━━ TEXT PROVIDED

These feed into Phase 3d as additional candidates.
## Phase 2: File Ranking
Dispatch `sast-file-ranker` agent (model: inherit):
- Input: repo path, language, build info
- Output: `sast-rankings.json`
## Phase 3: Decomposed Analysis (per scored file)
For each file scoring >= `--min-score`, starting from highest:
### 3a: Entry Point Mapping
Dispatch `sast-entry-mapper` agent (model: inherit):
- Output: `sast-work/<file_hash>-entries.json`
### 3b: Dangerous Operation Mapping
Dispatch `sast-danger-mapper` agent (model: inherit):
- Output: `sast-work/<file_hash>-dangers.json`
### 3c: Data Flow Tracing
Dispatch `sast-flow-tracer` agent (model: **opus**):
- Input: entries + dangers + source + headers
- Output: `sast-work/<file_hash>-flows.json`
### 3d: Gap Analysis
Dispatch `sast-gap-analyzer` agent (model: **opus**):
- Input: flows + static-warnings (if relevant)

━━━━

TASKS FOR THIS EXERCISE —
• 1. Retype part of the analysis pipeline text. Begin at the words "These feed into" and stop after "(per scored file)".
• 2. According to the analysis pipeline text, what output file does the `sast-file-ranker` agent produce in Phase 2?
• 3. Write what comes next in the analysis pipeline text, starting after its final line.

━━ DATASET EXTRACT

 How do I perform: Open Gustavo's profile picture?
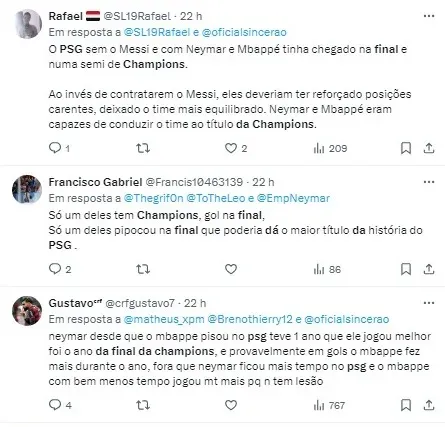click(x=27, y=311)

━━━━
━━ DATASET EXTRACT

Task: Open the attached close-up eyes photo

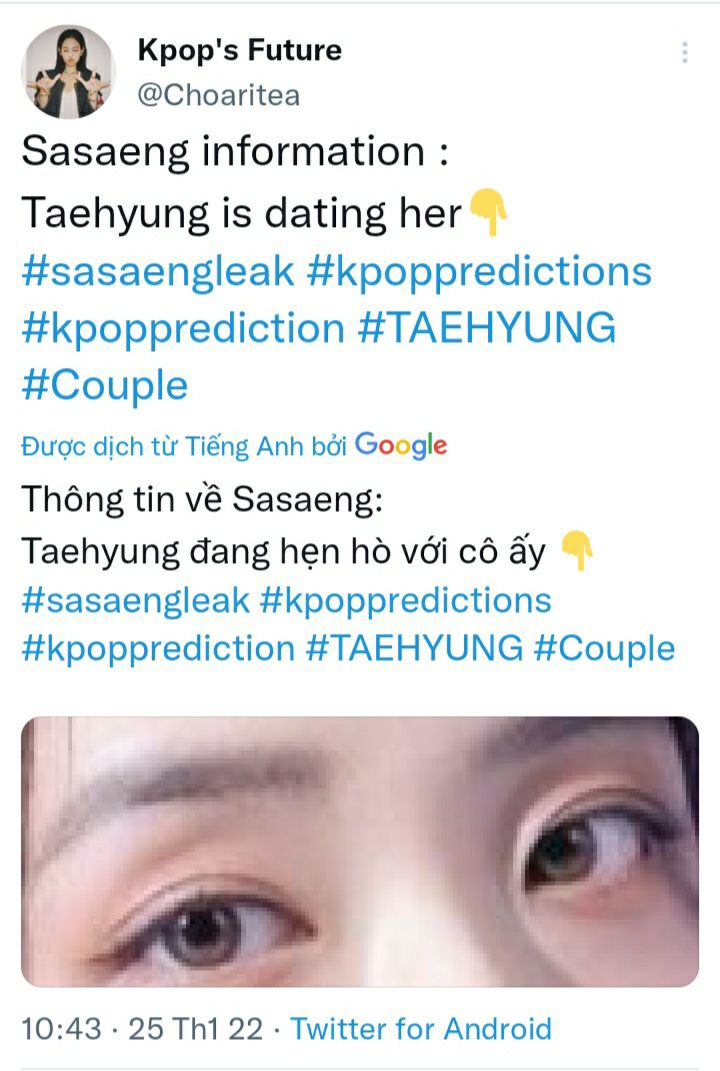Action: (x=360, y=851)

━━━━

RESPONSES TO THE EXERCISE —
• 1.
These feed into Phase 3d as additional candidates.
## Phase 2: File Ranking
Dispatch `sast-file-ranker` agent (model: inherit):
- Input: repo path, language, build info
- Output: `sast-rankings.json`
## Phase 3: Decomposed Analysis (per scored file)

• 2. `sast-rankings.json`

• 3.
- Output: `sast-work/<file_hash>-candidates.json`
### 3e: Brain update
`uv run python3 $CLAUDE_PROJECT_DIR/tools/brain.py record sast-<repo_name> analyzed "<file>" "entries: N, dangers: N, flows: N, candidates: N"`
## Phase 4: Adversarial Validation
For each candidate:
Dispatch `sast-devils-advocate` agent (model: inherit):
- Verdict: SURVIVES / KILLED (with reason)
## Phase 5: PoC Confirmation
For each survivor:
Dispatch `sast-hunter` agent (model: inherit) in focused mode:
- Receives the specific candidate with full context
- Writes PoC, runs with ASan (C/C++/Rust/Go) OR PHP runtime/HTTP request (PHP) OR interpreter (Python/Java)
- Verdict: CONFIRMED / REJECTED
### Best-of-N (if --best-of > 1)
For score-5 files, run N independent instances. Finding in 2+ runs = real. Finding in 1 run = flag for review.
## Phase 6: Exploit Development (confirmed, severity >= medium)
Dispatch `sast-exploit-builder` agent (model: inherit):
- Tier 1-5 exploitation ladder
- Output: `poc/sast/exploits/`
## Phase 7: Document
Record to brain, write to `findings/sast/`, print summary.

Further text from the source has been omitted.